Making LBFGS in `Optim.jl` as fast as in `NLopt.jl`

jlbosse · December 5, 2022, 12:21pm

I have a (somewhat expensive to calculate) loss function f(x) for which I can compute exact gradients using Zygote.jl and wish to minimise it.

So far I have been using the LBFGS implementation in NLopt.jl to do that, but there appear to be some problems with the loss functions causing NLopt to abort optimisation in some cases and return the return code :FORCED_STOP (this happens in roughly one third of cases). Because NLopt.jl calls some C code inside, it is very hard to debug to what exactly is going wrong, so I wanted to switch to a pure julia implementation of the LBFGS method in Optim.jl. However, I found that this was about 3 times slower than the NLopt implementation:

opt = NLopt.Opt(:LD_LBFGS, nparams)
# loss_fun.for_nlopt(x, grad) writes the gradient at x to grad and returns f(x)
objective = loss_fun.for_nlopt 
opt.min_objective = objective
opt.xtol_rel = 1e-8
opt.ftol_rel = 1e-8
opt.maxeval = 5000

@time ret_nlopt = NLopt.optimize(opt, x0)
@show opt.numevals
@show ret_nlopt[1];
@show ret_nlopt[3]

#= output
  1.534183 seconds (2.96 M allocations: 975.899 MiB, 4.01% gc time)
opt.numevals = 493
ret_nlopt[1] = -16.68266898954586
ret_nlopt[3] = :FTOL_REACHED
=#

whereas in Optim.jl:

options = Optim.Options(x_reltol=1e-8, f_reltol=1e-8, iterations=5000)
method = Optim.LBFGS(linesearch=LineSearches.BackTracking())
# loss_fun.g!(grad, x) writes the gradient at x into grad
# loss_fun.fg!(grad, x) writes the gradient at x into grad and returns f(x)
once_diff = Optim.OnceDifferentiable(loss_fun, loss_fun.g!, loss_fun.fg!, x0)

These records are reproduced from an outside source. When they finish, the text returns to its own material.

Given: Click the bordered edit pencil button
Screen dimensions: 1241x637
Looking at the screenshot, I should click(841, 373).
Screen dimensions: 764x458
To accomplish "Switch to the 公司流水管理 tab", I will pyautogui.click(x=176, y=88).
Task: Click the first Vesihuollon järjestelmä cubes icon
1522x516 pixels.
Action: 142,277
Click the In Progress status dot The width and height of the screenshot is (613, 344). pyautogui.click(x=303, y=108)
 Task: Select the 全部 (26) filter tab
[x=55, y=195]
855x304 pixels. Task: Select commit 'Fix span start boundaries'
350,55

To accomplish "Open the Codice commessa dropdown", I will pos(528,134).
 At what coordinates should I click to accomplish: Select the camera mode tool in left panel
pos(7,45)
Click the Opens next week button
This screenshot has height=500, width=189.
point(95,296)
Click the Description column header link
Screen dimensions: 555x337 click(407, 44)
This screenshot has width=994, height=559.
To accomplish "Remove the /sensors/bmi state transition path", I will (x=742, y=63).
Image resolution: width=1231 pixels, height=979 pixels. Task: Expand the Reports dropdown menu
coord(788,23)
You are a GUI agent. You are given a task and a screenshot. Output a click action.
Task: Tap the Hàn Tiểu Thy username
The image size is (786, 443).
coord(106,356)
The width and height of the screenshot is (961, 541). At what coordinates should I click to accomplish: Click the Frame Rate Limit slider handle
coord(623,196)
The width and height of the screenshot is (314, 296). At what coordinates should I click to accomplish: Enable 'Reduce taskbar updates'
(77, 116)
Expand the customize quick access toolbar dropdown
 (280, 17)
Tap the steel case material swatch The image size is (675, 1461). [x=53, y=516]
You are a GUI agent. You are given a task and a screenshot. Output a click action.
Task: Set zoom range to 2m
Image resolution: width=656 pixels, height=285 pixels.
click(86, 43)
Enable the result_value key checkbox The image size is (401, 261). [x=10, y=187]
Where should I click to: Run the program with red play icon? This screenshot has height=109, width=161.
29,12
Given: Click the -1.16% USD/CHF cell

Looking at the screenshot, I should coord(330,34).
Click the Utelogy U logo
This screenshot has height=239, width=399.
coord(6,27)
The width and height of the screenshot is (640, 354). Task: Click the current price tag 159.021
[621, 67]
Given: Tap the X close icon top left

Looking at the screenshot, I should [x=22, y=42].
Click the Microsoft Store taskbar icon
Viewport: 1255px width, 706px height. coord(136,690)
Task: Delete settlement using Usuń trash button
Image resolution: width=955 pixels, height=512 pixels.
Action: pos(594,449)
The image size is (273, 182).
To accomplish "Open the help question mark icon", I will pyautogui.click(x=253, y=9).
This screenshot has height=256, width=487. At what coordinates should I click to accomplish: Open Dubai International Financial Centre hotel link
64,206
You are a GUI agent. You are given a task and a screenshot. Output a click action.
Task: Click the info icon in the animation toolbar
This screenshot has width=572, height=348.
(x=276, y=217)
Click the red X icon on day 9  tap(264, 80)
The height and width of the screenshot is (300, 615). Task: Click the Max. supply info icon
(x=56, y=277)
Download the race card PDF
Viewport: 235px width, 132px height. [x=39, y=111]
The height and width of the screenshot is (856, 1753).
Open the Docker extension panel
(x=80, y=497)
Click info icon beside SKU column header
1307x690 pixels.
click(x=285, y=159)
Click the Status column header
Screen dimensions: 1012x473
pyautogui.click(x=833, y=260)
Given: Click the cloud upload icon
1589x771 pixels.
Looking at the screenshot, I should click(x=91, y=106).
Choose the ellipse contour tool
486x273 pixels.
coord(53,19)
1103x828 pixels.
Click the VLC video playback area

@time ret_optim = Optim.optimize(od, x0, method, options)
@show ret_optim

#= output
  3.373001 seconds (7.98 M allocations: 2.412 GiB, 3.59% gc time)
ret_optim =  * Status: success

 * Candidate solution
    Final objective value:     -1.677771e+01

 * Found with
    Algorithm:     L-BFGS

 * Convergence measures
    |x - x'|               = 3.12e-04 ≰ 0.0e+00
    |x - x'|/|x'|          = 7.54e-05 ≰ 1.0e-08
    |f(x) - f(x')|         = 1.55e-07 ≰ 0.0e+00
    |f(x) - f(x')|/|f(x')| = 9.21e-09 ≤ 1.0e-08
    |g(x)|                 = 3.24e-04 ≰ 1.0e-08

 * Work counters
    Seconds run:   3  (vs limit Inf)
    Iterations:    967
    f(x) calls:    998
    ∇f(x) calls:   968
=#

Is there a way to use exactly the same settings as in NLopt for Optim.jl for LBFGS?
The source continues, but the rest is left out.